Investigadores de la ETH de Zúrich desarrollaron microrobots capaces de desplazarse por el torrente sanguíneo para liberar medicamentos de forma altamente localizada. Este avance, probado con éxito tanto en modelos vasculares artificiales como en animales de gran tamaño, se perfila como una herramienta decisiva para el tratamiento de enfermedades que requieren precisión extrema, como el ictus, ciertas infecciones y algunos tumores. La innovación forma parte del creciente campo de la medicina de precisión, que busca reducir efectos adversos al evitar la administración sistémica de fármacos.
El microrobot tiene un diseño esférico elaborado con un gel soluble que encapsula nanopartículas de óxido de hierro, permitiendo su control mediante campos magnéticos externos. Los investigadores enfrentaron el desafío de equilibrar tamaño y magnetización, ya que el dispositivo debe moverse por vasos muy estrechos sin perder estabilidad.
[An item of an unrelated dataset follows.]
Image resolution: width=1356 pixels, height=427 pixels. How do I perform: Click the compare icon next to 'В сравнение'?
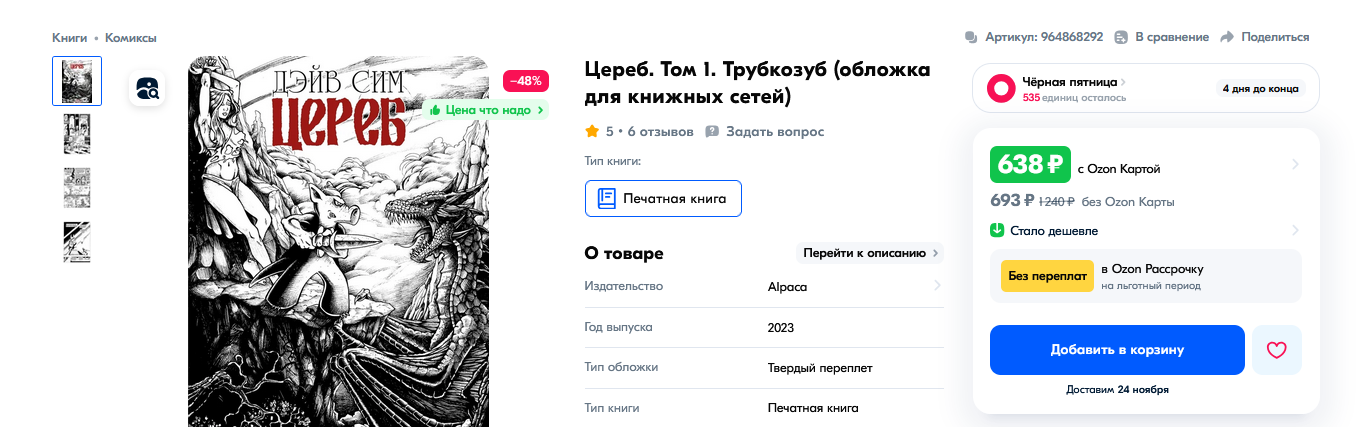pos(1121,37)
Para hacerlo clínicamente rastreable, integraron además nanopartículas de tántalo, visibles mediante rayos X, lo que facilita la monitorización continua en escenarios reales, incluso en arterias cerebrales.
A magnetically guided microrobotics system is capable of navigating the body’s intricate passageways and vasculature to deliver drugs with pinpoint accuracy, according to a new study in Science.
— Science Magazine (@ScienceMagazine) November 24, 2025
The novel system could enable safer, targeted drug treatments that minimize… pic.twitter.com/rcyWP0baPq
Las pruebas iniciales en réplicas de silicona demostraron que el microrobot puede avanzar sin desviarse y liberar el fármaco en el punto exacto. Luego, los ensayos en animales grandes confirmaron una eficacia superior al 95%, con un sistema de control basado en tres estrategias: rodar por la pared del vaso, dirigirse hacia zonas con mayor intensidad magnética o aprovechar el flujo sanguíneo en bifurcaciones complejas. Una vez en contacto con un coágulo, un campo magnético de alta frecuencia calienta las nanopartículas, disuelve la cubierta de gel y libera un fármaco trombolítico directamente sobre el trombo, evitando la dispersión por todo el cuerpo.
Además del tratamiento de coágulos, esta tecnología podría adaptarse para combatir infecciones localizadas o tumores, ya que los microrobots pueden cargarse con distintos medicamentos y liberarlos mediante el mismo mecanismo térmico. El equipo de la ETH avanza hacia ensayos clínicos en humanos, con el objetivo de integrar esta herramienta en procedimientos quirúrgicos de mínima invasión. Según los investigadores, la promesa de aportar tratamientos más rápidos, eficaces y seguros es el motor principal detrás del desarrollo de esta tecnología emergente.